__PROBLEM TO SOLVE__:
Please count the lines in this listing that include the string "computer", and give only the number.

__RECORDS TO PROCESS__:
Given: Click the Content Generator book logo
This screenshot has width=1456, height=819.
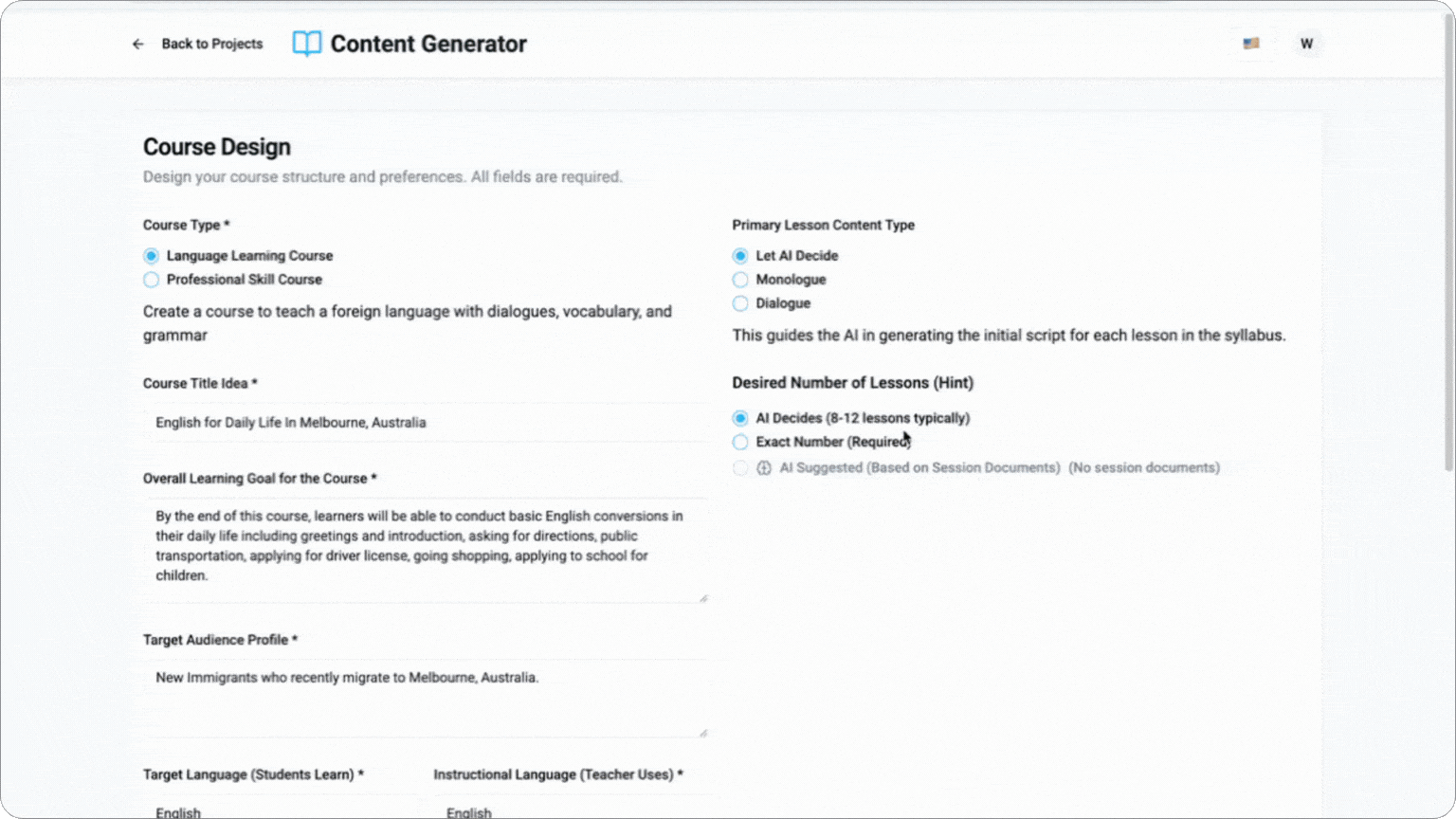Looking at the screenshot, I should [x=307, y=44].
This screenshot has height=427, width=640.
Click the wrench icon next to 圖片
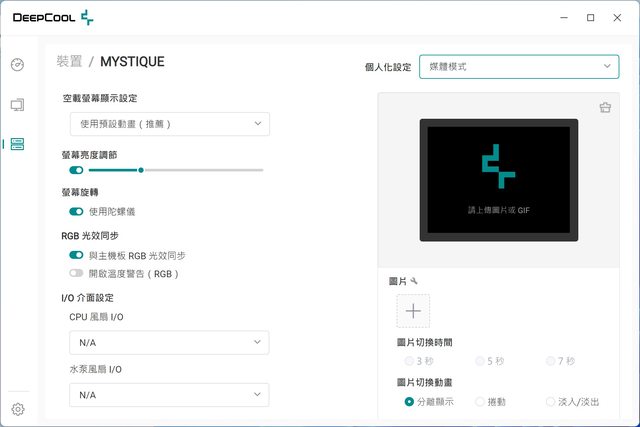pos(414,282)
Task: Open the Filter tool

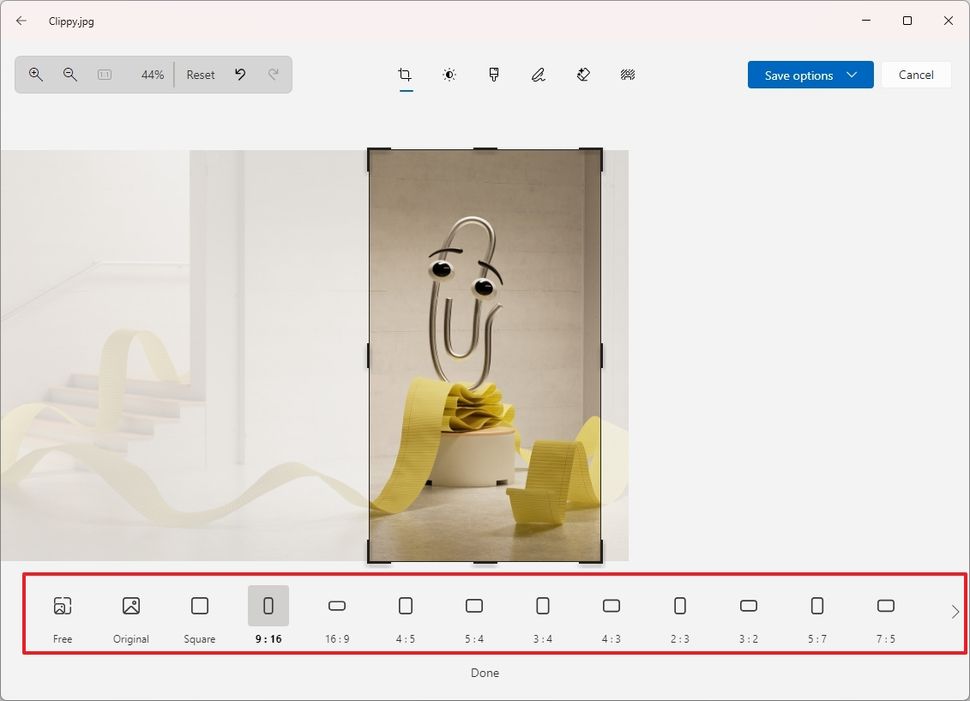Action: [493, 74]
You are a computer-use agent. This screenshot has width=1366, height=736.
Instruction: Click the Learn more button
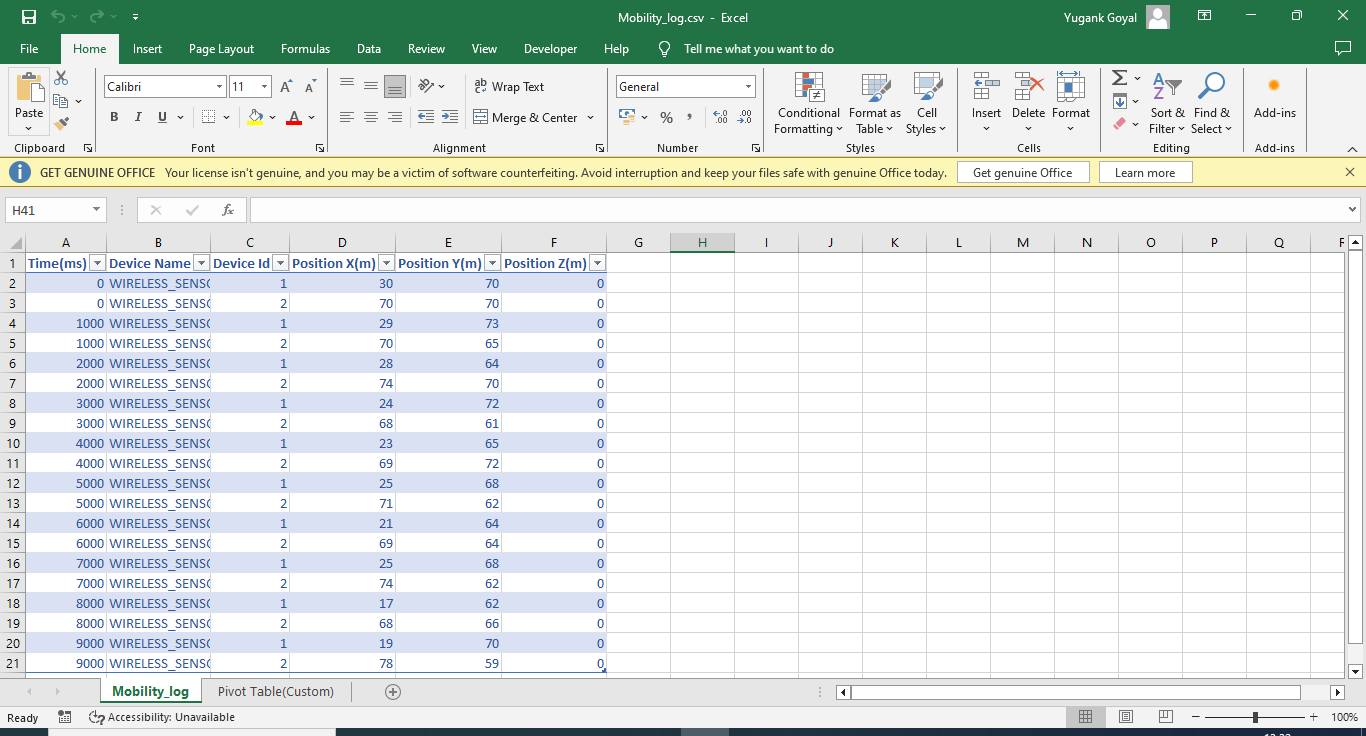(1145, 173)
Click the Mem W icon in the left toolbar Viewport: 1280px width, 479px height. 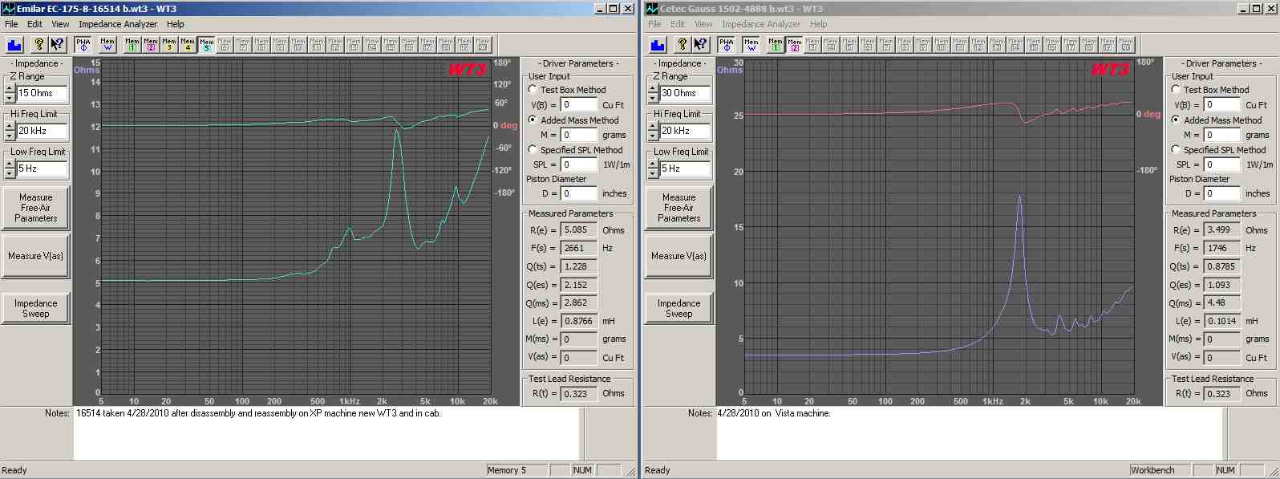(x=107, y=44)
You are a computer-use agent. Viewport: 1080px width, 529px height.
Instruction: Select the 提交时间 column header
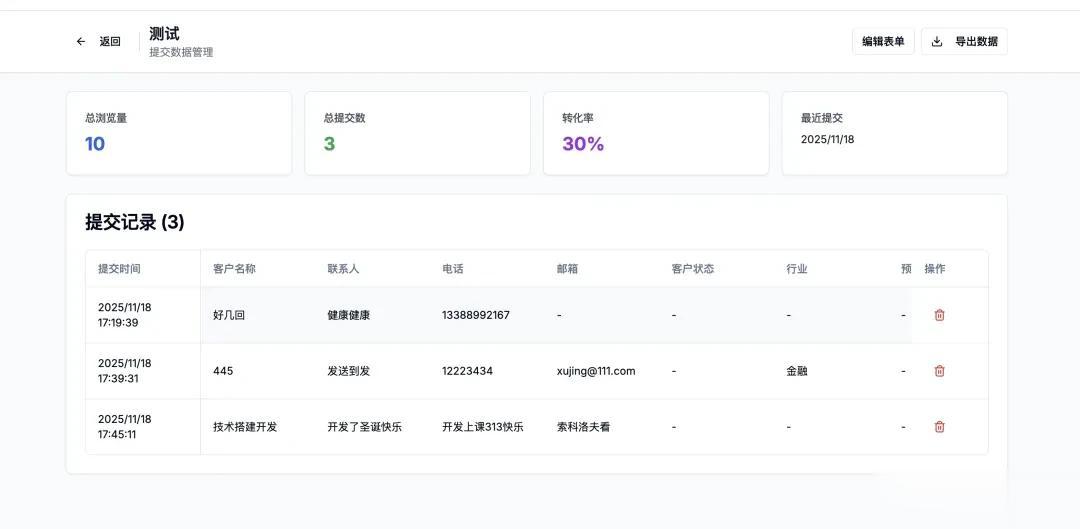[x=119, y=269]
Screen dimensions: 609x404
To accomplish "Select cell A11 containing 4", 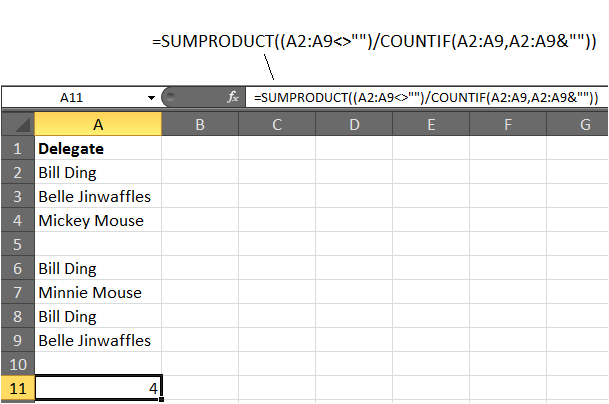I will coord(98,387).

__ANSWER SECTION__:
2